Objectives: This analysis will address two questions: 1) what might explain differences in service adequacy based on family SES; and 2) who is likely to advocate for services if their needs are not met.

Methods: Parents of children with ASD (n=248; M=9.9 years old) completed a 30-minute anonymous survey. The survey included a demographics questionnaire, services inventory, Autism Behavior Checklist, Family Empowerment Scale, Family-Professional Partnership Scale, and an advocacy questionnaire designed for this study. Recruitment utilized both online and in-person data collection strategies in an effort to maximize the diversity of the sample. Parent education (college degree vs. no college degree) was used as a proxy for SES.

Results: An independent samples t-test demonstrated that higher SES families (M=.48, SD=.29) were more likely to perceive their services as adequate than lower SES families (M=.35, SD=.22), t(246)=-3.70, p<.001. Parent empowerment, parent-professional partnerships, and parent advocacy were examined as potential mediators of this relationship. Controlling for child’s age and level of severity, parent-professional partnership was a significant mediator of the effect between SES and service adequacy (Sobel test: z=2.81, se=.017, p<.005).

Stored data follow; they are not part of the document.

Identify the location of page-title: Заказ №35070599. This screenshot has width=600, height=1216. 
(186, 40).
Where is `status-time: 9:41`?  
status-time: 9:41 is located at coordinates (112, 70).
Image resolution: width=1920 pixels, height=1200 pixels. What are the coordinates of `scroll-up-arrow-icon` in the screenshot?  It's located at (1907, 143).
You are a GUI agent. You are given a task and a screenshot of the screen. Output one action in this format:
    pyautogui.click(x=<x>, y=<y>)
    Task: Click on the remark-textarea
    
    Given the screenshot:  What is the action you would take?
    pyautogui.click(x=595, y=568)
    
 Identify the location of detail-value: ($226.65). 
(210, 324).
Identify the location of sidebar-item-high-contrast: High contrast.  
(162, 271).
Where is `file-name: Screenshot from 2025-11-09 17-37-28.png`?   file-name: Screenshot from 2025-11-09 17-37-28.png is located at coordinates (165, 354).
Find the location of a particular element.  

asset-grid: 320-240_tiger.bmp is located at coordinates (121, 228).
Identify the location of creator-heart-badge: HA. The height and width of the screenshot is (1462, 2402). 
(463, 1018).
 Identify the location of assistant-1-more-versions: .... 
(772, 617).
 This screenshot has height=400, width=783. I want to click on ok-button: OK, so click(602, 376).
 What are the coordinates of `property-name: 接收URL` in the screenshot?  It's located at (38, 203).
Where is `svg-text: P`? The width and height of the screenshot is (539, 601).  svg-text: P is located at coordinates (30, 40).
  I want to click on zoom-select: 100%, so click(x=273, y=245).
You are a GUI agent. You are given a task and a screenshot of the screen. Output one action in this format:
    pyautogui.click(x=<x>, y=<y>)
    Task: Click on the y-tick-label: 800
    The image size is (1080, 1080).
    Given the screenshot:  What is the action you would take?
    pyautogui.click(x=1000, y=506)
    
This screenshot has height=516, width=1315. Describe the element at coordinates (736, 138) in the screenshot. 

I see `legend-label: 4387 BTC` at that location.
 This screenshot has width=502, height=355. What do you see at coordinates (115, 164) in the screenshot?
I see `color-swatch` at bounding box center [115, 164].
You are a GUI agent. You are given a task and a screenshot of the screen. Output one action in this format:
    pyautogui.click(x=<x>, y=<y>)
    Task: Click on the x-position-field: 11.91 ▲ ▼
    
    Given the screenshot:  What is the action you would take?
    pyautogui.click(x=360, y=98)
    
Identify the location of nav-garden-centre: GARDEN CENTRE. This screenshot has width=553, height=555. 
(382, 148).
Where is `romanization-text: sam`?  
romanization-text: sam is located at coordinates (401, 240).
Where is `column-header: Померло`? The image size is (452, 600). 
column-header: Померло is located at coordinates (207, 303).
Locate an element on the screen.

To examine potential predictors of parent advocacy, multiple regression was used. Child severity (β=-.157; p=.018), service adequacy (β=-.170; p=.017), and parent empowerment (β=.229; p=.001) were each independent predictors of parent advocacy. Controlling for child severity, a moderated regression found that service adequacy and parent empowerment interacted to predict parent advocacy, (ΔR2=.013, FΔ(1,243)=3.706, p=.055), such that parents who experienced a low level of service adequacy and high level of parent empowerment were most likely to advocate for their child.

Conclusions: As families have a finite amount of time, energy, and resources, it is important to understand how they can most effectively navigate the service system. Results suggest that parent-professional partnerships may be an important factor that explains some of the disparities in service adequacy for lower-SES families. Additionally, for those families who do not receive adequate services, empowerment may be an important component in making the decision to advocate. Strategies aimed at reducing disparities in service adequacy for lower-SES families of children with ASD should consider methods for improving parent-professional partnerships and increasing parent empowerment. It will be important to expand the study in order to determine if the trending results reach significance in a more diverse sample.